How do you commercial guys "start" a project in an existing building? 

My company is starting to specialize in commercial projects that "modernize" 60+ year old buildings and always require a pretty big demo by the GC/Project Managers. As an first year apprentice I don't really understand the requirements and timelines for projects this big, but it seems like we always spend the first week or so not doing much - lots of organizing materials, moving things, setting up some shelves and workspace for the prints, etc... Then after a week or so it kicks into high-gear and we basically start out behind schedule.
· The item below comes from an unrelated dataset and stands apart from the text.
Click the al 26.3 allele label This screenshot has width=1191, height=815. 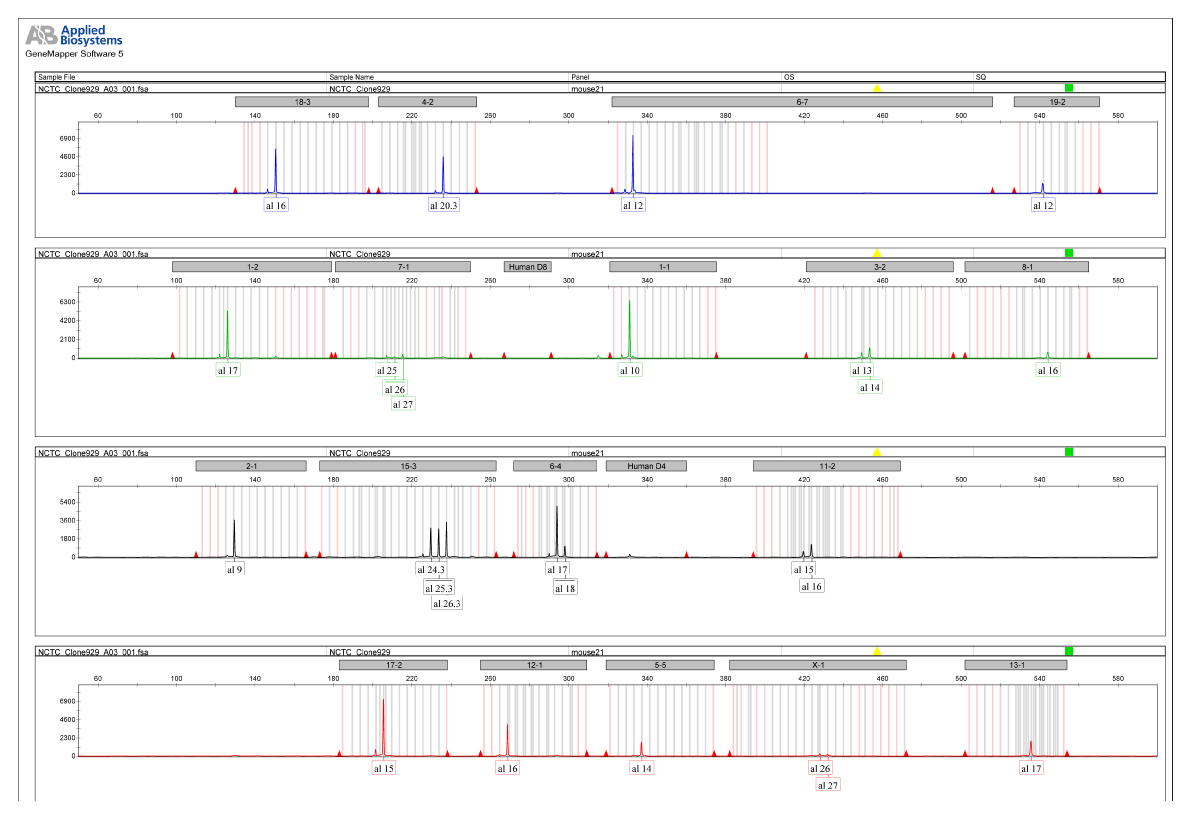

I like to keep busy and it seems like this could all be done in a day, maybe 2, and it makes for days that feel pretty long... I'm just wondering if this is the normal way to start a project? Or are the GC/PM's just getting us in too early? (Always seems like the boss/Foreman are pretty frustrated at this time too)


----------



## gnuuser (Jan 13, 2013)

ktown said:


> How do you commercial guys "start" a project in an existing building?
> 
> My company is starting to specialize in commercial projects that "modernize" 60+ year old buildings and always require a pretty big demo by the GC/Project Managers. As an first year apprentice I don't really understand the requirements and timelines for projects this big, but it seems like we always spend the first week or so not doing much - lots of organizing materials, moving things, setting up some shelves and workspace for the prints, etc... Then after a week or so it kicks into high-gear and we basically start out behind schedule.
> 
> I like to keep busy and it seems like this could all be done in a day, maybe 2, and it makes for days that feel pretty long... I'm just wondering if this is the normal way to start a project? Or are the GC/PM's just getting us in too early? (Always seems like the boss/Foreman are pretty frustrated at this time too)
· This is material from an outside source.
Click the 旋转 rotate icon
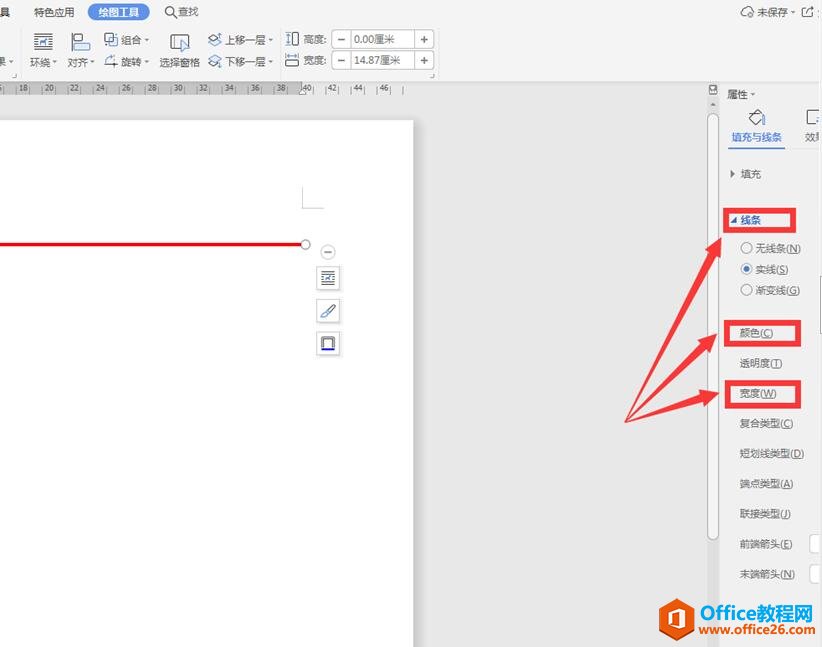Screen dimensions: 822x647 [x=112, y=61]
key thing is to get things prepared so you dont spend a lot of time standing around waiting for materials and or having to go too far for your materials.
having your bender and threader close to where you are working is a big (and i do mean a big) plus.
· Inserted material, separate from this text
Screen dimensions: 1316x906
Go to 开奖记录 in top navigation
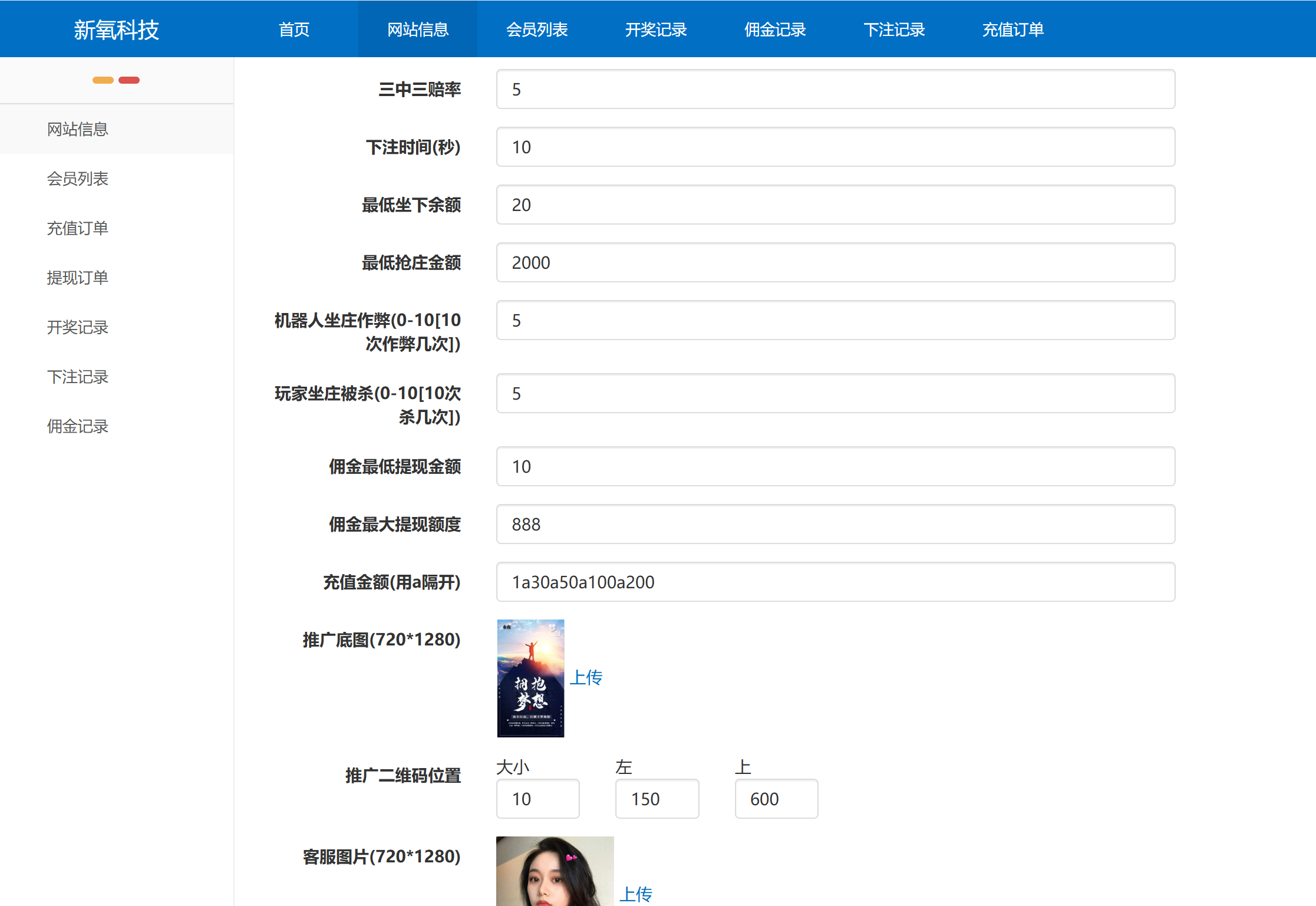[x=656, y=29]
second a clear plan of action helps 
if your crews are organized in their tasks IE 
demolition squad. removing what is required in a timely and safe manner
planning and engineering clearly marking what and where hardware needs removed or installed.
installation crews installing and pulling conductors and connecting and verifying the installation.

efficiency in your crew is something that greatly impresses supervisors and owners.
and you cant beat high recommendations for advertising.:laughing:


----------



## ponyboy (Nov 18, 2012)

Kinda seems like a weird question. If your company is really specializing in this kind of work they should have it figured out. As a first year apprentice I would just focus on the tasks you're given. It might not seem like it but there should be a person whose sole job is to distribute and lay out work. 


Sent from my iPad using Tapatalk


----------



## ktown (May 15, 2014)

ponyboy said:


> Kinda seems like a weird question. If your company is really specializing in this kind of work they should have it figured out. As a first year apprentice I would just focus on the tasks you're given. It might not seem like it but there should be a person whose sole job is to distribute and lay out work.
> 
> 
> Sent from my iPad using Tapatalk


Maybe I should have been more specific... Once the project gets going it's like a well-oiled machine and I'm still amazed how fast some of our projects go - and this is why I'm confused why it seems to take so long to get organized for the first week. 

I was just wondering if this is how things go for most commercial jobs - slow to start and then really get into things - or if it's just the way my company runs jobs. When I'm working resi or service work we usually hit the ground running from day one (or minute one for small jobs) and it's just quite a contrast to my commercial experience so far.


----------



## ktown (May 15, 2014)

gnuuser said:


> key thing is to get things prepared so you dont spend a lot of time standing around waiting for materials and or having to go too far for your materials.
> having your bender and threader close to where you are working is a big (and i do mean a big) plus.
> 
> second a clear plan of action helps
> ...


I think that was our biggest problem at our last job (apparently it was our biggest yet) - all the materials were in one corner and we wasted a lot of time every day moving what we needed to where we were working that day.

We have a new foreman for this job and so far organization is very important for him. Hopefully this pays off on this job compared to the last one.


----------



## wjcarty10 (Mar 9, 2013)

a little bit of preparation goes a long way... Like you said that first week may seem like a waste of time but the rest of the job goes like a well oiled machine. If things are going smooth during the actual construction then i would say you guys are doing it right... Every foreman, every contractor, and every GC has a different way of doing things. As long as your getting a paycheck and your boss is making money then its all good.

As a first year apprentice i would say just keep doing what your told and learn from everything you see going on.


----------



## AK_sparky (Aug 13, 2013)

ktown, the rest of the jobs runs like a well oil machine *because* of the time taken to organize, *not in spite of it.*

The worst jobs are the ones where guys want to go in full steam without having a plan. They think they are doing so well and getting so much done. But time and time again I see it: a little bit of time spent organizing and the job is a lot easier and quicker, with a lot less screaming and yelling in between.

Of course a small resi service call isn't going to take any sort of organizing usually.


----------



## Phatstax (Feb 16, 2014)

Perhaps during this slow start, foremen are directing the journeymen to open up the ceiling tiles and research raceways to see what can be re-used and what gets removed. Others people may be directed to start pre-fabricating support racks or material staging areas to keep down time to a minimum. And others may be researching where home runs can be broken free from branch and possibly reused. The run-and-gun mentality can get expensive on a remodel without proper prior planning. 
As a first year, my advice to you would be ears and eyes open, mouth shut and follow the lead of your j-dub. If you got a good one and do your part you will learn quickly.


----------



## pete87 (Oct 22, 2012)

ktown said:


> How do you commercial guys "start" a project in an existing building? ...




Easy . Pick out a Great spot for the Coffee Maker , Refrigerator , Microwave .



Pete


----------



## Rollie73 (Sep 19, 2010)

A job well planned is a job half done.


----------